Newspapers often print astrology columns which purport to provide guidance on what might occur in a day in relation to the sign of the zodiac that included the sun when the person was born. Astrologers refer to this as the "sun sign", but it is often commonly called the "star sign". These predictions are vague or general; so much so that even practicing astrologers consider them of little to no value on their own. Experiments have shown that when people are shown a newspaper horoscope for their own sign along with a newspaper horoscope for a different sign, they judge them to be equally accurate on the average. Other tests have been performed on complete, personalized horoscopes cast by professional astrologers, and have shown no correlation between the horoscope results and the person it was cast for.

The planets

In modern Western astrology the planets represent basic drives or impulses in the human psyche. These planets differ from the definition of a planet in astronomy in that the Sun, Moon, and recently, Pluto are all considered to be planets for the purposes of astrology. Each planet is also said to be the ruler of one or two zodiac signs. The three outer planets (Uranus, Neptune, Pluto) have each been assigned rulership of a zodiac sign by astrologers. Traditionally rulership of the signs was, according to Ptolemy, based on seasonal derivations and astronomical measurement, whereby the luminaries being the brightest planets were given rulership of the brightest months of the year and Saturn the coldest furthest classical planet was given to the coldest months of the year, with the other planets ruling the remaining signs as per astronomical measurement. It is noteworthy that the modern rulerships do not follow the same logic.

Classical planets

The astrological 'planets' are the seven heavenly bodies known to the ancients. The Sun and Moon, also known as 'the lights', are included as they were thought to act like the astronomical planets. Astrologers call inner planets Mercury, Venus and Mars, the 'personal planets', as they represent the most immediate drives. The 'lights' symbolise respectively the existential and sensitive fundamentals of the individuality.

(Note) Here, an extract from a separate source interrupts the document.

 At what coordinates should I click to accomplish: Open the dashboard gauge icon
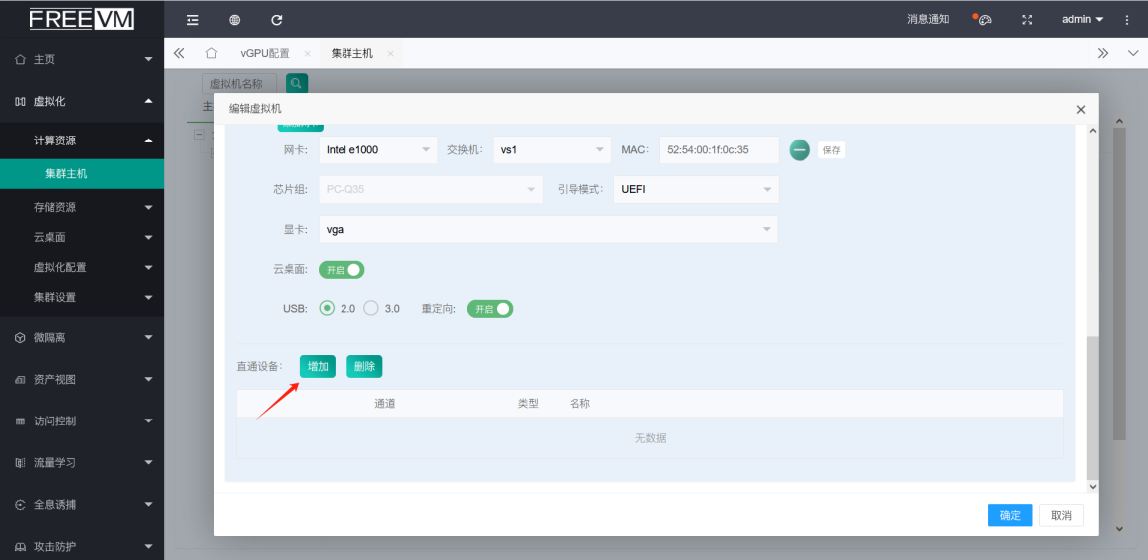coord(984,20)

The following table summarizes the rulership by the seven classically known planets of each of the twelve astrological signs, together with their effects on world events, people and the earth itself as understood in the Middle Ages.

Modern modifications to the Ptolemaic system

Additional planets
These are the planets discovered in modern times, which have since been assigned meanings by Western astrologers.

Sidereal and tropical astrology

There are two camps of thought among western astrologers about the "starting point", 0 degrees Aries, in the zodiac. Sidereal astrology uses a fixed starting point in the background of stars, while tropical astrology, used by the majority of Western astrologers, chooses as a starting point the position of the Sun against the background of stars at the Northern hemisphere vernal equinox (i.e. when the Sun position against the heavens crosses over from the southern hemisphere to the northern hemisphere) each year. The consequence of the Tropical approach is that when we say the Sun or a planet is in a certain zodiac sign, observation of it in the sky will show that it does not lie within that constellation at all.

As the Earth spins on its axis, it "wobbles" like a top, causing the vernal equinox to move gradually backwards against the star background, (a phenomenon known as the Precession of the equinoxes) at a rate of about 30 degrees (one Zodiacal sign length) every 2,160 years. Thus the two zodiacs would be aligned only once every 26,000 years. They were aligned about 2,000 years ago when the zodiac was originally established.

This phenomenon gives us the conceptual basis for the Age of Aquarius, whose "dawning" coincides with the movement of the vernal equinox across the cusp from Pisces to Aquarius in the star background.

The moon's nodes

Also important in astrology are the moon's nodes. The nodes are where the moon's path crosses the ecliptic. The North, or Ascending Node marks the place where the moon crosses from South to North (or ascends), while the South, or Descending Node marks where the moon crosses from North to South (or descends). While Lunar nodes are not considered by Western astrologers to be as important a factor as each of the planets, they are thought to mark sensitive areas that are worth taking into account.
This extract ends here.